# Start of RECORDS SHOWN

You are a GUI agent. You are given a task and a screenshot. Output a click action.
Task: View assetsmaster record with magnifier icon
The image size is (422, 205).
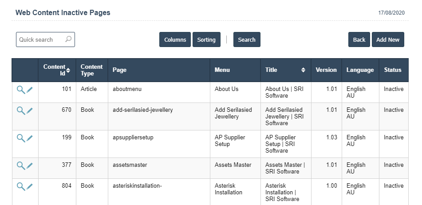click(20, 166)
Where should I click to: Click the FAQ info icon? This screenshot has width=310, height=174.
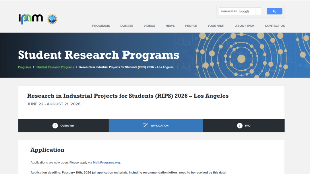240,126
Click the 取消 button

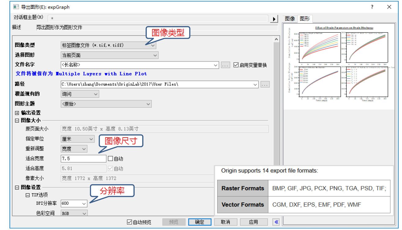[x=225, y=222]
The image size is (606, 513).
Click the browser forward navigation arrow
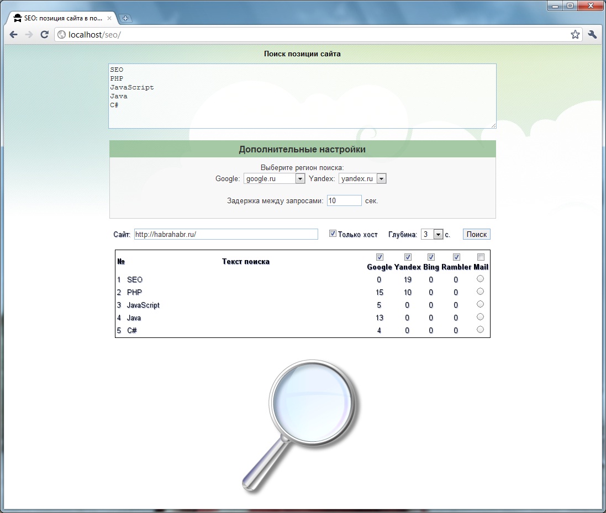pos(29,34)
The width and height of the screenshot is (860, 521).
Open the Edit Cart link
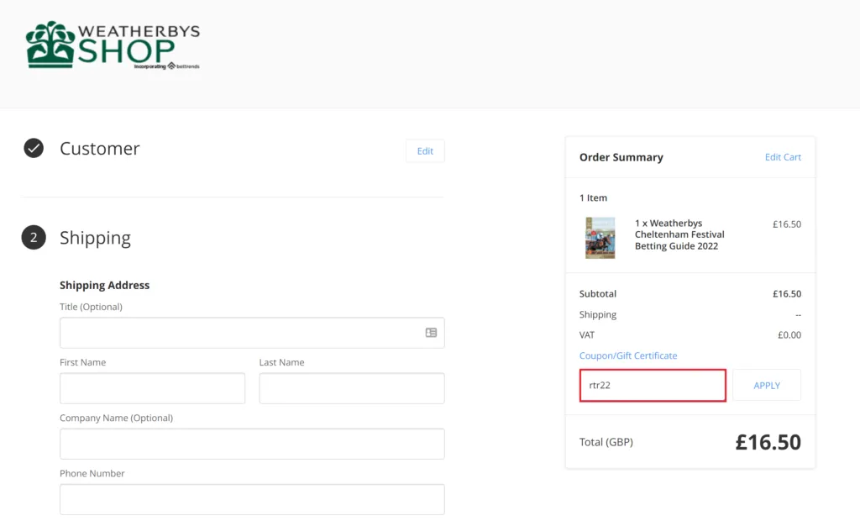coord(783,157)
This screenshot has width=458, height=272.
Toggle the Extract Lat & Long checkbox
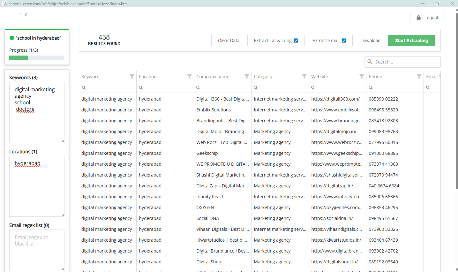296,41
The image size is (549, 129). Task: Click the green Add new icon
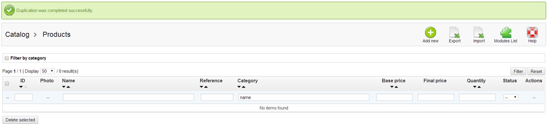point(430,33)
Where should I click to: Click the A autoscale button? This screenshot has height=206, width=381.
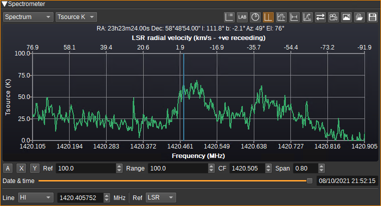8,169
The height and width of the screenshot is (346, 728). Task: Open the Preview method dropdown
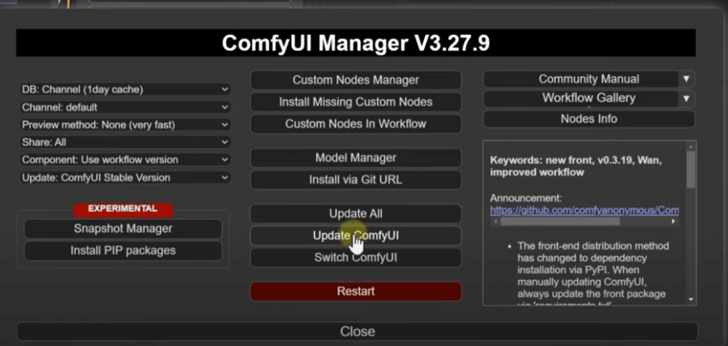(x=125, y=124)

# End of RECORDS SHOWN

→ WHAT IS EXPECTED
Reproduce every line of the data entries above, requests included, but offset each click coordinate in the answers by -92. Omit the pictures from your output.

→ TASK RESPONSE
You are a GUI agent. You are given a task and a screenshot. Output a click action.
Task: View assetsmaster record with magnifier icon
The image size is (422, 205).
click(-72, 74)
Where should I click to: Click the FAQ info icon? This screenshot has width=310, height=174.
148,34
Click the 取消 button

[x=133, y=130]
The image size is (606, 513).
Click the browser forward navigation arrow
pos(-63,-58)
The width and height of the screenshot is (860, 521).
Open the Edit Cart link
coord(691,65)
This screenshot has width=458, height=272.
Toggle the Extract Lat & Long checkbox
204,-51
The image size is (549, 129). Task: Click the green Add new icon
point(338,-59)
Where should I click to: Click the A autoscale button? This screenshot has height=206, width=381.
-84,77
The height and width of the screenshot is (346, 728). Task: Open the Preview method dropdown
(x=33, y=32)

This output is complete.